Originally posted on the University of Glasgow’s ‘Expert Voices‘ as part of their Pathfinder initiative, my June blog is about how you can intentionally direct your career, rather than leaving it to chance. I hope it’s useful for you to find your own career path.
Intentional or Incidental ?
“I just happened to be in the right place at the right time”, “I was lucky”, “I happened to find out about this opportunity by complete accident”. When people tell their career stories, these types of statements come up a lot, and can even represent a major positive turning point in someone’s career. Perhaps you can think of one or two examples from your own career journey.
Powerful as they can be, however, these incidental experiences are usually the result of intentional actions. For example, in order to find yourself in a situation where an opportunity comes your way, you also need to be ‘out there’ networking, stepping outside of your comfort zone, getting involved and being proactive.
What’s the ‘right’ career development for me?
For postgraduate researchers and research staff, time is very limited during the 3-4 year period of your doctorate or short-term research contract.

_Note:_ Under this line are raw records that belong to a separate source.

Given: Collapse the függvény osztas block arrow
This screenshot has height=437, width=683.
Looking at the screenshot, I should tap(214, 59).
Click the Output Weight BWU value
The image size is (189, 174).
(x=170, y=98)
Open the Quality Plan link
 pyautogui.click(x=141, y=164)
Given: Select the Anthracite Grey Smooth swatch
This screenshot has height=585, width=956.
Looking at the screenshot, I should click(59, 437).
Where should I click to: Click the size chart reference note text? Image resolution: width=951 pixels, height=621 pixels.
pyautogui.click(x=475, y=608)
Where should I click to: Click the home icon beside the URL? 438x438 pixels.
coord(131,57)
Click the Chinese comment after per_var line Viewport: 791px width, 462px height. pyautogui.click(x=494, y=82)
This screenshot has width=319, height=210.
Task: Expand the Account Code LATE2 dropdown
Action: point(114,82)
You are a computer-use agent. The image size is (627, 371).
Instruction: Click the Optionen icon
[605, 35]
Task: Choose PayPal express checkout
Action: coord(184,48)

With the pressure to design and conduct studies, generate and interpret data, publish papers, teach, supervise, etc., there is little opportunity to consider other activities that may play a vital role in a researcher’s career progression and success.
Whether aiming for an academic position or a role in other career sectors, such as industry or business, it is important for researchers to be able to demonstrate specific skills and experiences required by the employer. For example, whilst you may have acquired high-level technical or programming skills needed to conduct your research project, you may not have had the opportunity to develop other capabilities important to progress to your next role, such as working in a team, thinking innovatively, communicating to non-specialists or taking a leadership role. Intentional career development weaved into a researcher’s role can make the difference between a researcher being a strong candidate for their next job application or being overlooked.

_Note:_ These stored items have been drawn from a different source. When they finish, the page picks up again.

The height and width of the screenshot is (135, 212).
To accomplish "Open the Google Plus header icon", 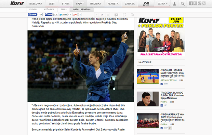I will (x=199, y=3).
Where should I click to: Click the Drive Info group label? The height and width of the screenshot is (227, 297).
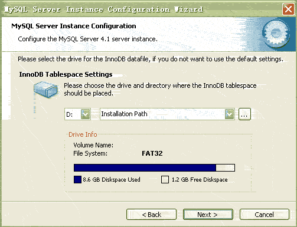pos(83,134)
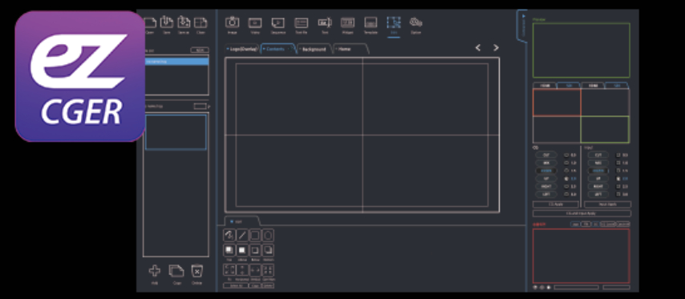Open the Sequence tool icon

278,22
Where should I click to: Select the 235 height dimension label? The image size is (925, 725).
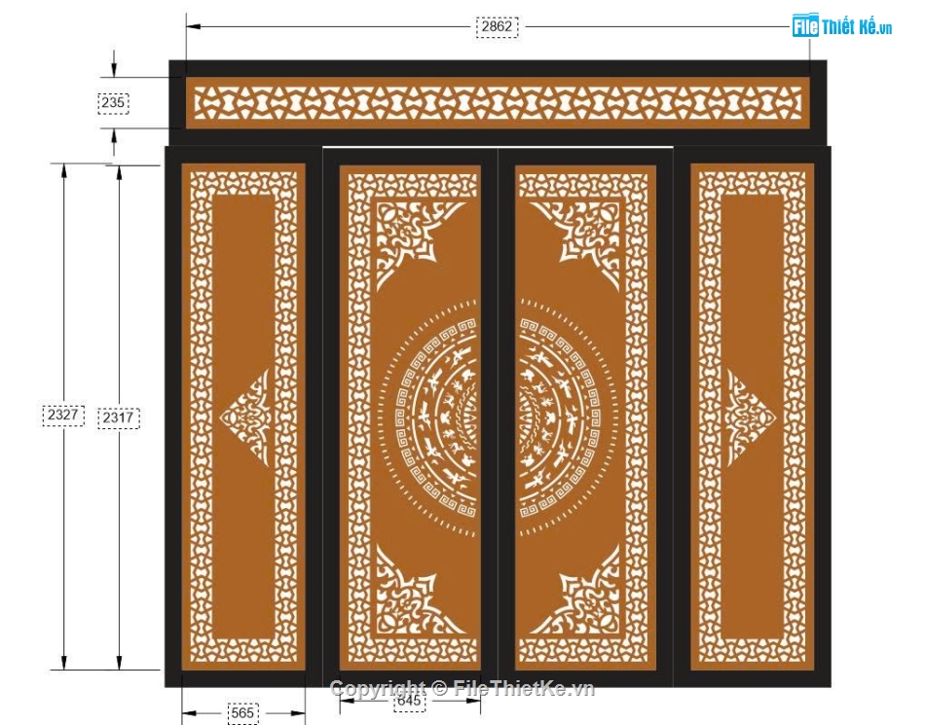tap(114, 102)
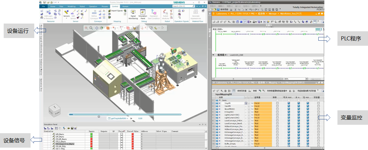The height and width of the screenshot is (150, 368).
Task: Open the getTraytoBeltOK operation dropdown
Action: [x=127, y=118]
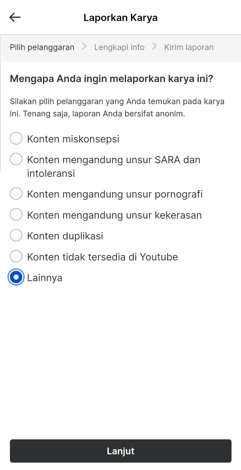Mark the pornografi radio circle
Screen dimensions: 241x470
tap(16, 194)
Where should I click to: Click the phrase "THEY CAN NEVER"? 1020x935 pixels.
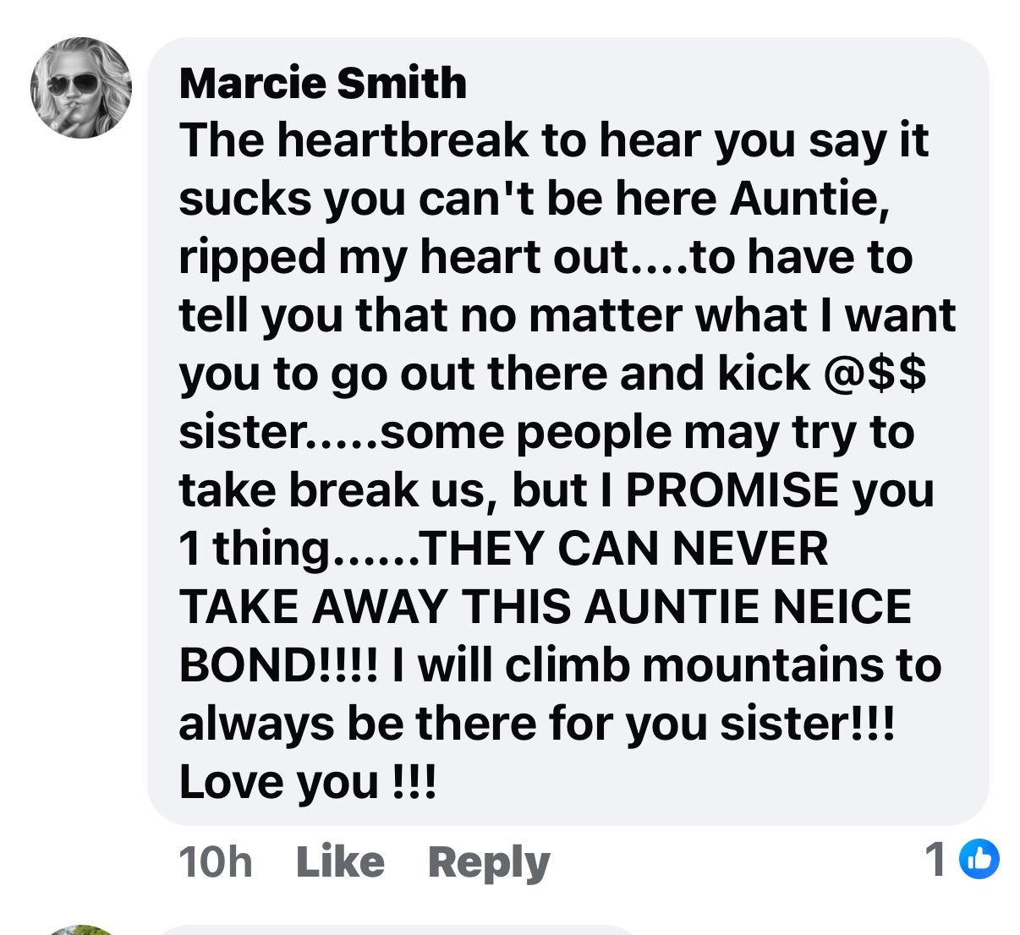(x=623, y=549)
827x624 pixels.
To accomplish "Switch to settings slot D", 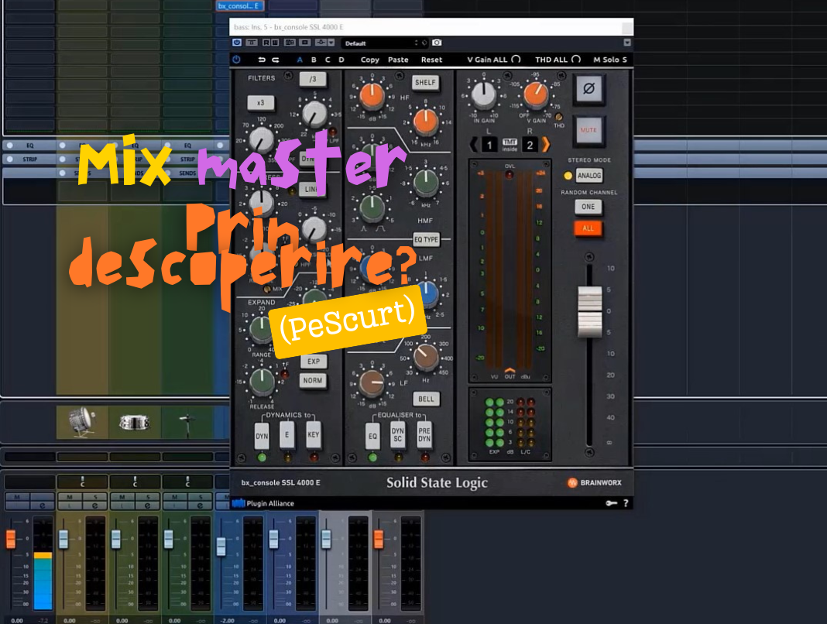I will pyautogui.click(x=341, y=60).
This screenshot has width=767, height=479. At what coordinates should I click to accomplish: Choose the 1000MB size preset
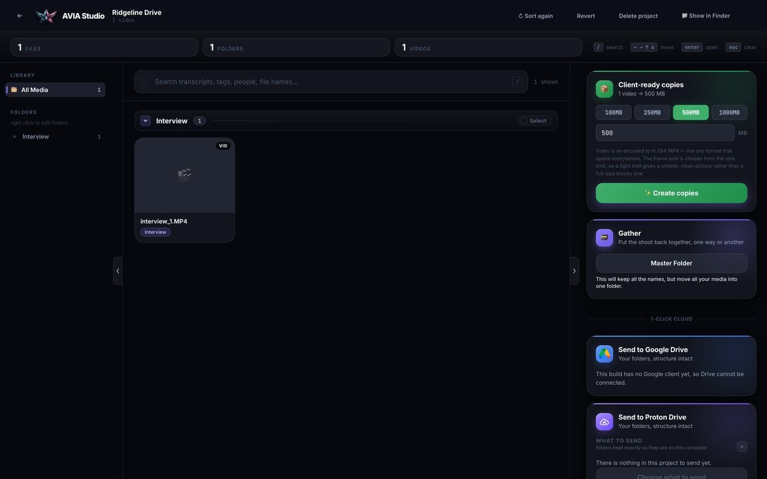pos(729,113)
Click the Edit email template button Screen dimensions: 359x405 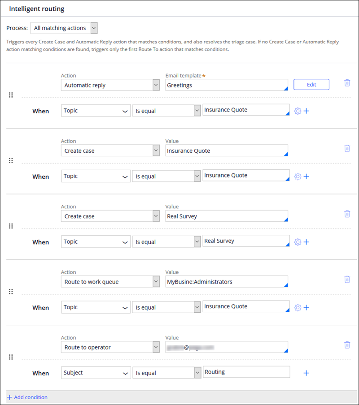coord(311,85)
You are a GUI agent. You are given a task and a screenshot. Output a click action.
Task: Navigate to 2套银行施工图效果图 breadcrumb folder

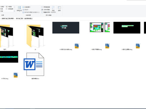[x=8, y=18]
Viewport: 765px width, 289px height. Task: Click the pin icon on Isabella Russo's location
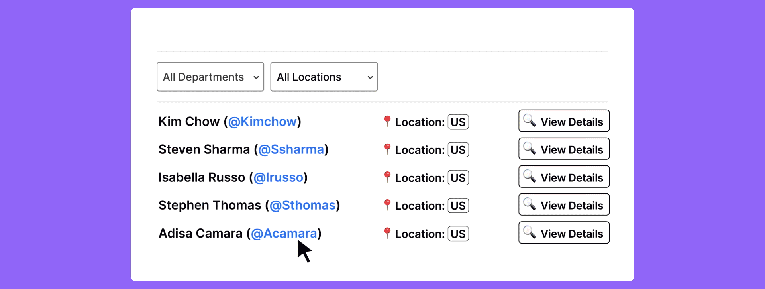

With this in mind, whilst investigating researcher career development programmes during my master’s degree a few years ago, I created a useful framework to address, in part, this dilemma. Taking a well-known (at least, to careers advisers) career decision model that was first proposed in the 1950s (Holland, 1959), I adapted the six key areas of Hollands’ RIASEC model to suit a researcher’s core role, so that it could be used as a basic guide for their career development (see Table below).
The ‘PhD Career Choice Indicator’, as I’ve called it, is made up of the following categories:
- Functional (the practical stuff)
- Investigative (curiosity and discovery)

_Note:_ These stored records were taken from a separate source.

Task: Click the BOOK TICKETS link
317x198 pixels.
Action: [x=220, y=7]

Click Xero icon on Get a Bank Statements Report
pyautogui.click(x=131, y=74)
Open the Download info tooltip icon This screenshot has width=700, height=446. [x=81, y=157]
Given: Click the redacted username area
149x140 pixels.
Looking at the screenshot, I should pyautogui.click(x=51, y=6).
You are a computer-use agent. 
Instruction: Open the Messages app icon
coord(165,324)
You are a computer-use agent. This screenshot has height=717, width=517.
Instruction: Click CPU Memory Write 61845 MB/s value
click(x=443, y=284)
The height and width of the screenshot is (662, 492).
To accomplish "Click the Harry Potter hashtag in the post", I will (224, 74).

- Artistic (creative communication)
- Social (people engagement)
- Enterprise (innovating ideas)
- Management (organising people/things)
Of course, many of these skills and interests overlap with each other and many other factors are involved in the process of career decision-making. However, this simple model can help researchers to structure their experiences and use the information in whichever way they prefer (for example, to discover personal motivators). The model is used in this blog to identify potential career development opportunities.
Taking intentional steps to prepare for “chance” events
Depending on your own preferred skills and interests, particularly those you enjoy using, you can start to distil out those you would like to take forward in your future career and those you want to minimize. This can help you to start thinking about types of careers that may be of interest to you (you can also use these skills as keywords to find jobs and to connect with professionals), as well as to identify potential intentional experiences/opportunities that can contribute to your career development. Depending on what motivates individual researchers, this can help to make good use of the limited time and resources available for the purposes of personal and professional development, as well as creating potential happenstance opportunities along the way.
For example, I was coaching a postgraduate researcher, who was interested in a teaching-focussed academic post, recently. After some discussion, she decided to apply for Fellowship of the Higher Education Academy to add weight to her (social) teaching experience. In addition, she identified two learned societies that would help her to engage more fully with researchers working in her field of interest, with the goal to network and create collaborative opportunities. Compare this with another early career researcher, who had recently been appointed as a junior professor. Newly exposed to the constant competition and pressure associated with academia, he understood the need to continue to grow his, less developed, enterprising and management skills by finding a supportive mentor, attending a leadership course, and nurturing collaborative relationships.
With the majority of researchers exploring careers beyond academia after completing their PhDs, spending time on their career development is vital to help them to make a successful transition. Getting involved in activities related to your preferred skills and interests, such as upskilling your functional expertise, taking on managerial responsibilities or work-shadowing can be the difference between you being called for interview or being constantly turned down due to insufficient relevant experience. For example, a recently graduated PhD researcher told me she had succeeded in securing a position as a Medical Writer due to her engagement with outreach activities during her PhD, which demonstrated she could communicate with a wide range of audiences.
Universities are a rich source of intentional career development opportunities, with scope for researchers to get involved in outreach, policy, executive committees, sports and a wide range of social and student-related activities on their own doorstep, as well as looking further afield. By associating yourself with a range of communities, you will start to find yourself in incidental situations that may turn out to be the ‘lucky’ turning point in your career that you can relate to the next generation of researchers, if you’re invited to tell your own career story.